## TASK TO CARRY OUT:
Show all lines of the listing that contain the word "agent".

· · · ·

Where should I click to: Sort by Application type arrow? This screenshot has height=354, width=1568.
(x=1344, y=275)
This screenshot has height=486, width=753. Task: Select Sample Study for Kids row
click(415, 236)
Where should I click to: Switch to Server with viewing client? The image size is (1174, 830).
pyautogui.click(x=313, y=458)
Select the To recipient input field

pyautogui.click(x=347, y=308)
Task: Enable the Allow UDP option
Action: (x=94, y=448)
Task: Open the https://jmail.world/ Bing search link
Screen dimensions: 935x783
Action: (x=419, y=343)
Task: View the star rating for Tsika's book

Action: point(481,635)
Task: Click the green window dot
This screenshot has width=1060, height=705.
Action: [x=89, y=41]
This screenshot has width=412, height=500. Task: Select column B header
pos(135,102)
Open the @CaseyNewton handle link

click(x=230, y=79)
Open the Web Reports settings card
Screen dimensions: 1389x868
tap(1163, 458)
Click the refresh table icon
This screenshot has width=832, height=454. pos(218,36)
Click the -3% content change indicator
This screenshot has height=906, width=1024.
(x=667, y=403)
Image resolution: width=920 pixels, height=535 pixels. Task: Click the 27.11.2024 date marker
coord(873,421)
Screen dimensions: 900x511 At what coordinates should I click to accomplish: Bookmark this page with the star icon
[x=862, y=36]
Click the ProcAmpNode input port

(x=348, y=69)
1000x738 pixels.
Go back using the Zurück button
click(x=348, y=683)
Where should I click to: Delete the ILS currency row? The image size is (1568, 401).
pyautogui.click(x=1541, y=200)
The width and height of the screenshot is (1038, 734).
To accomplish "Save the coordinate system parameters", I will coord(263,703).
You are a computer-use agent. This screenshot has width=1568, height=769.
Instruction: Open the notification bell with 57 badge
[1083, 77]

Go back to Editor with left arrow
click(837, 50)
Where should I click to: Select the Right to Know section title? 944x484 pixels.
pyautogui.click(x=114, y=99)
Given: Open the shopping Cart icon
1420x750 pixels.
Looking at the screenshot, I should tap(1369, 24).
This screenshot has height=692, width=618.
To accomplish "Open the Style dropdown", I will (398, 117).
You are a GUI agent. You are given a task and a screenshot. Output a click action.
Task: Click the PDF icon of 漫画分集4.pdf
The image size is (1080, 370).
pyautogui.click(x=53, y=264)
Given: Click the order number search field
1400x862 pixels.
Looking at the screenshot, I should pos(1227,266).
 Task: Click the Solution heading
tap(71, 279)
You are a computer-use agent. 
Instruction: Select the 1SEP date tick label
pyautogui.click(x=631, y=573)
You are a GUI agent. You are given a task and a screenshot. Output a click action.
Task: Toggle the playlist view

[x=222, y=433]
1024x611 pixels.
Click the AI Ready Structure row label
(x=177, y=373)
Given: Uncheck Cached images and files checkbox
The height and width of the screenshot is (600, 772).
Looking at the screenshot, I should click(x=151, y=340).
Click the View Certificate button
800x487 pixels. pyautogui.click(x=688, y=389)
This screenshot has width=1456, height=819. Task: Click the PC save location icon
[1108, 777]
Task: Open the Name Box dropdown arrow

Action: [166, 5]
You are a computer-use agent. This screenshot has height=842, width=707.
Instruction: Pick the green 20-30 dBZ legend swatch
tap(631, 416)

· · · ·

## RESULT OF THIS TASK:
You are a computer-use agent. This screenshot has width=1568, height=769.
You are a GUI agent. You are given a task and a screenshot. Output a click action.
You are a computer-use agent. 
You are a GUI agent. You are given a task and a screenshot. Output a click action.
You are a computer-use agent. This screenshot has height=842, width=707.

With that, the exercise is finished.